*** Begin section ***

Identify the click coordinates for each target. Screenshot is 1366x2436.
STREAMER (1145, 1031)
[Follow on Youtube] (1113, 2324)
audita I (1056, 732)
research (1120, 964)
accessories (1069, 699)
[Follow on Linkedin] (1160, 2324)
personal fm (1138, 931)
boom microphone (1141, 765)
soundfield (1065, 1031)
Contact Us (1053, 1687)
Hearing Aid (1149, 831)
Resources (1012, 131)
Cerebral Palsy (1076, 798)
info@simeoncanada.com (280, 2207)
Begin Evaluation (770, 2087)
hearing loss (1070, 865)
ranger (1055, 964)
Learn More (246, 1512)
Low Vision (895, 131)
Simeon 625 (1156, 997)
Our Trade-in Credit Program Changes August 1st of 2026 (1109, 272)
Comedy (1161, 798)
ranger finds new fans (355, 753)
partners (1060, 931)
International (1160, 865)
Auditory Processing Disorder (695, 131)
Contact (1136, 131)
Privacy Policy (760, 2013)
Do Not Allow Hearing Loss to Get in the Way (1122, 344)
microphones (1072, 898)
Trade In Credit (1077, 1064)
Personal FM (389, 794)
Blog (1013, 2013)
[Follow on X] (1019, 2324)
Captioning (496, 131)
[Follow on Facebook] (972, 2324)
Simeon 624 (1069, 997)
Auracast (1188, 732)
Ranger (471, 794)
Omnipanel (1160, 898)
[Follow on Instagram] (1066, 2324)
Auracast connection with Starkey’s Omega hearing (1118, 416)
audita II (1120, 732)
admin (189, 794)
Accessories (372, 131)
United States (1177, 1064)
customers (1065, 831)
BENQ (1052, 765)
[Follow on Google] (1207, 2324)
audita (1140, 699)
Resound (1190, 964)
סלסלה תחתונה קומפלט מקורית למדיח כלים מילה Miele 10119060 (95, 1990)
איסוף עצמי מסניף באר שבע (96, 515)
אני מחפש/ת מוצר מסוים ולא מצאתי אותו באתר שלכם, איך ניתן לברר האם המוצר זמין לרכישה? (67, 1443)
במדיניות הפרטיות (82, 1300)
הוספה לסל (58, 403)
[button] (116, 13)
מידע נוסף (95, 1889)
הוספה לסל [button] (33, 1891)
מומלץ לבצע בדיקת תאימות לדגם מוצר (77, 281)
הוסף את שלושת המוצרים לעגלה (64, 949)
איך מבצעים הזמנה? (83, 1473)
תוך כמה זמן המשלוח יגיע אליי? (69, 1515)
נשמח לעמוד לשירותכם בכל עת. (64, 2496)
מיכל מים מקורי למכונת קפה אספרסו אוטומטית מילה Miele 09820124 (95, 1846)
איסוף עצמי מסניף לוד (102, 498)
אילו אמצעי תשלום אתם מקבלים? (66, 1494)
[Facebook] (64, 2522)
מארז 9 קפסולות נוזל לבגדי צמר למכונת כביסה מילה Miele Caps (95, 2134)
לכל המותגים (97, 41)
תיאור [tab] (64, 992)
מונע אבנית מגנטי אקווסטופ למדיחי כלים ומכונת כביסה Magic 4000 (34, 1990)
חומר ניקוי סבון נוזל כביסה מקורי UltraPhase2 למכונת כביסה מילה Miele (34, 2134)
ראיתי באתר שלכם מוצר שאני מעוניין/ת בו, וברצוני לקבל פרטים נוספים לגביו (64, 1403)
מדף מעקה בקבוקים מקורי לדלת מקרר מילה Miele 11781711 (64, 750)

*** End section ***

TASK TO CARRY OUT:
Line by line, copy the data above exactly as it reads.

THE COMPLETED TASK:
Identify the click coordinates for each target. Screenshot is 1366x2436.
STREAMER (1145, 1031)
[Follow on Youtube] (1113, 2324)
audita I (1056, 732)
research (1120, 964)
accessories (1069, 699)
[Follow on Linkedin] (1160, 2324)
personal fm (1138, 931)
boom microphone (1141, 765)
soundfield (1065, 1031)
Contact Us (1053, 1687)
Hearing Aid (1149, 831)
Resources (1012, 131)
Cerebral Palsy (1076, 798)
info@simeoncanada.com (280, 2207)
Begin Evaluation (770, 2087)
hearing loss (1070, 865)
ranger (1055, 964)
Learn More (246, 1512)
Low Vision (895, 131)
Simeon 625 (1156, 997)
Our Trade-in Credit Program Changes August 1st of 2026 (1109, 272)
Comedy (1161, 798)
ranger finds new fans (355, 753)
partners (1060, 931)
International (1160, 865)
Auditory Processing Disorder (695, 131)
Contact (1136, 131)
Privacy Policy (760, 2013)
Do Not Allow Hearing Loss to Get in the Way (1122, 344)
microphones (1072, 898)
Trade In Credit (1077, 1064)
Personal FM (389, 794)
Blog (1013, 2013)
[Follow on X] (1019, 2324)
Captioning (496, 131)
[Follow on Facebook] (972, 2324)
Simeon 624 (1069, 997)
Auracast (1188, 732)
Ranger (471, 794)
Omnipanel (1160, 898)
[Follow on Instagram] (1066, 2324)
Auracast connection with Starkey’s Omega hearing (1118, 416)
audita II (1120, 732)
admin (189, 794)
Accessories (372, 131)
United States (1177, 1064)
customers (1065, 831)
BENQ (1052, 765)
[Follow on Google] (1207, 2324)
audita (1140, 699)
Resound (1190, 964)
סלסלה תחתונה קומפלט מקורית למדיח כלים מילה Miele 10119060 (95, 1990)
איסוף עצמי מסניף באר שבע (96, 515)
אני מחפש/ת מוצר מסוים ולא מצאתי אותו באתר שלכם, איך ניתן לברר האם המוצר זמין לרכישה? (67, 1443)
במדיניות הפרטיות (82, 1300)
הוספה לסל (58, 403)
[button] (116, 13)
מידע נוסף (95, 1889)
הוספה לסל [button] (33, 1891)
מומלץ לבצע בדיקת תאימות לדגם מוצר (77, 281)
הוסף את שלושת המוצרים לעגלה (64, 949)
איך מבצעים הזמנה? (83, 1473)
תוך כמה זמן המשלוח יגיע אליי? (69, 1515)
נשמח לעמוד לשירותכם בכל עת. (64, 2496)
מיכל מים מקורי למכונת קפה אספרסו אוטומטית מילה Miele 09820124 (95, 1846)
איסוף עצמי מסניף לוד (102, 498)
אילו אמצעי תשלום אתם מקבלים? (66, 1494)
[Facebook] (64, 2522)
מארז 9 קפסולות נוזל לבגדי צמר למכונת כביסה מילה Miele Caps (95, 2134)
לכל המותגים (97, 41)
תיאור [tab] (64, 992)
מונע אבנית מגנטי אקווסטופ למדיחי כלים ומכונת כביסה Magic 4000 (34, 1990)
חומר ניקוי סבון נוזל כביסה מקורי UltraPhase2 למכונת כביסה מילה Miele (34, 2134)
ראיתי באתר שלכם מוצר שאני מעוניין/ת בו, וברצוני לקבל פרטים נוספים לגביו (64, 1403)
מדף מעקה בקבוקים מקורי לדלת מקרר מילה Miele 11781711 (64, 750)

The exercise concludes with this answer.